What is Coming? eBook

This eBook from the Gutenberg Project consists of approximately 217 pages of information about What is Coming?.

So I spread out the considerations that I think justify our forecasting, in a very changed Great Britain and a changed Europe, firstly, a legal profession with a quickened conscience, a sense of public function and a reformed organisation, and, secondly, a Press, which is recognised and held accountable in law and in men’s minds, as an estate of the realm, as something implicitly under oath to serve the State.  I do not agree with Professor Michel’s pessimistic conclusion that peace will bring back exacerbated party politics and a new era of futility to the democratic countries.  I believe that the tremendous demonstration of this war (a demonstration that gains weight with every week of our lengthening effort), of the waste and inefficiency of the system of 1913-14, will break down at last even the conservatism of the most rigidly organised and powerful and out-of-date of all professions.

It is not only that I look to the indignation and energy of intelligent men who are outside our legal and political system to reform it, but to those who are in it now.  A man may be quietly parasitic upon his mother, and yet incapable of matricide.  So much of our national energy and ability has been attracted to the law in Great Britain that our nation, with our lawyers in modern clothing instead of wigs and gowns, lawyers who have studied science and social theory instead of the spoutings of Cicero and the loquacious artfulness of W.E.  Gladstone, lawyers who look forward at the destiny of their country instead of backward and at the markings on their briefs, may yet astonish the world.  The British lawyer really holds the future of the British Empire and, indeed, I could almost say, of the whole world in his hands at the present time, as much as any single sort of man can be said to hold it.  Inside his skull imagination and a heavy devil of evil precedent fight for his soul and the welfare of the world.  And generosity fights against tradition and individualism.  Only the men of the Press have anything like the same great possibilities of betrayal.

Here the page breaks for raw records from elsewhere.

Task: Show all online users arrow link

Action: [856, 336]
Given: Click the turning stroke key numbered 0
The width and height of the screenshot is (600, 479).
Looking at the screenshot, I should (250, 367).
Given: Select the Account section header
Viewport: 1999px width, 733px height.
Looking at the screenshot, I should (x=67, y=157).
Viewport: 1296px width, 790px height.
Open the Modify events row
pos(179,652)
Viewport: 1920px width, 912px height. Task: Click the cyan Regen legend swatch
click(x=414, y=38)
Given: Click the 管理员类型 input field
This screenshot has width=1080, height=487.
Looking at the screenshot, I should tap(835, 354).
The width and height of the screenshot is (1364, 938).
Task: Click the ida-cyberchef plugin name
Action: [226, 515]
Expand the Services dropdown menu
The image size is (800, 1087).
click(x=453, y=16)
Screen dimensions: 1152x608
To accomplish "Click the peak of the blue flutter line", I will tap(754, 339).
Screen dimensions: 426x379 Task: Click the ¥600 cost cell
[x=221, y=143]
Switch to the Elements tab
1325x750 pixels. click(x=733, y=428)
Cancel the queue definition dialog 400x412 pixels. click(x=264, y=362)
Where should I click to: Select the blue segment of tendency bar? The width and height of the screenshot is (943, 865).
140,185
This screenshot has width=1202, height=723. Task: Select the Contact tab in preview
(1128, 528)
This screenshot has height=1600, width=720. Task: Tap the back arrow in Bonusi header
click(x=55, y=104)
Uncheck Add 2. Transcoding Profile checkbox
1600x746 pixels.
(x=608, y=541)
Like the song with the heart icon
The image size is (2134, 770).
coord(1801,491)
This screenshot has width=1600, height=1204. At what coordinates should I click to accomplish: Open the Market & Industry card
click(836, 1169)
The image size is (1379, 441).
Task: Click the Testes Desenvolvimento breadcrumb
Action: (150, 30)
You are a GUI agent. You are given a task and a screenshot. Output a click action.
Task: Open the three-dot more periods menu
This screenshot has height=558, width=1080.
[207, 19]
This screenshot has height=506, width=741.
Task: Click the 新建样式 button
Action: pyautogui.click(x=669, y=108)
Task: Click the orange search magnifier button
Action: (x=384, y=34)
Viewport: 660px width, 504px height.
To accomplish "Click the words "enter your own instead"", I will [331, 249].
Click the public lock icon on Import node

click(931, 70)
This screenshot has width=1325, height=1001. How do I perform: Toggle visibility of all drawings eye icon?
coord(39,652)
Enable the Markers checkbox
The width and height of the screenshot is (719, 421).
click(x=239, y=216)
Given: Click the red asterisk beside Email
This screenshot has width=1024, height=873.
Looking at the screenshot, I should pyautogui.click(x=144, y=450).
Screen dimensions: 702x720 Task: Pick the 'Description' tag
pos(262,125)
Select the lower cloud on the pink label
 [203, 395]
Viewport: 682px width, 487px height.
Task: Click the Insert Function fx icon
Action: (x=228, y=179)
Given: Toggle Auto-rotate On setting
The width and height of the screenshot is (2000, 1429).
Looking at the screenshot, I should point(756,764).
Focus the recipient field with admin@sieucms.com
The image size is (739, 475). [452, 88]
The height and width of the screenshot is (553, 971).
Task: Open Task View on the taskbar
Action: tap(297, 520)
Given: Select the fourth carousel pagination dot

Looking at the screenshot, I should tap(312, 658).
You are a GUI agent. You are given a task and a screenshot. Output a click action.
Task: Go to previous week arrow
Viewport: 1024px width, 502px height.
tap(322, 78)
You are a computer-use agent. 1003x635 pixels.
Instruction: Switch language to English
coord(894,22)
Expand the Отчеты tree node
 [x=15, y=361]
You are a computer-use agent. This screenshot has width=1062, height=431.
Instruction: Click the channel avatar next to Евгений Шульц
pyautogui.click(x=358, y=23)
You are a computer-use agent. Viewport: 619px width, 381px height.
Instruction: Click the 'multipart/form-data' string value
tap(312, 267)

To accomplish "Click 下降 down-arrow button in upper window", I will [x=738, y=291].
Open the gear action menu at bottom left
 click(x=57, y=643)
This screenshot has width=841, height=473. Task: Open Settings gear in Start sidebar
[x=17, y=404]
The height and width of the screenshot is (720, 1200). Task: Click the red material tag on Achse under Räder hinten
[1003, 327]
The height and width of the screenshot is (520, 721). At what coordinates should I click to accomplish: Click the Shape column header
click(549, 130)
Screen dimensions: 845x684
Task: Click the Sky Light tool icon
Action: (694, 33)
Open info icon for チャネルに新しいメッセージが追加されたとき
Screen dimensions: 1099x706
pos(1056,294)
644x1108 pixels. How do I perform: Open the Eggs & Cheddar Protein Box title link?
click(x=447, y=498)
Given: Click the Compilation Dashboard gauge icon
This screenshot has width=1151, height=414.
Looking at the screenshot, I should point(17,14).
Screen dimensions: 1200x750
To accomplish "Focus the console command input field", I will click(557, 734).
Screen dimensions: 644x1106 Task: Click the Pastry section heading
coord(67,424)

To these two sorts of men the dim spirit of the nation looks for such leading as a democracy can follow.  To them the men with every sort of special ability, the men of science, the men of this or that sort of administrative ability and experience, the men of creative gifts and habits, every sort of man who wants the world to get on, look for the removal (or the ingenious contrivance) of obstructions and entanglements, for the allaying (or the fomentation) of suspicion, misapprehension, and ignorant opposition, for administration (or class blackmail).

Yet while I sit as a prophetic amateur weighing these impalpable forces of will and imagination and habit and interest in lawyer, pressman, maker and administrator, and feeling by no means over-confident of the issue, it dawns upon me suddenly that there is another figure present, who has never been present before in the reckoning up of British affairs.  It is a silent figure.  This figure stands among the pressmen and among the lawyers and among the workers; for a couple of decades at least he will be everywhere in the British system; he is young and he is uniformed in khaki, and he brings with him a new spirit into British life, the spirit of the new soldier, the spirit of subordination to a common purpose....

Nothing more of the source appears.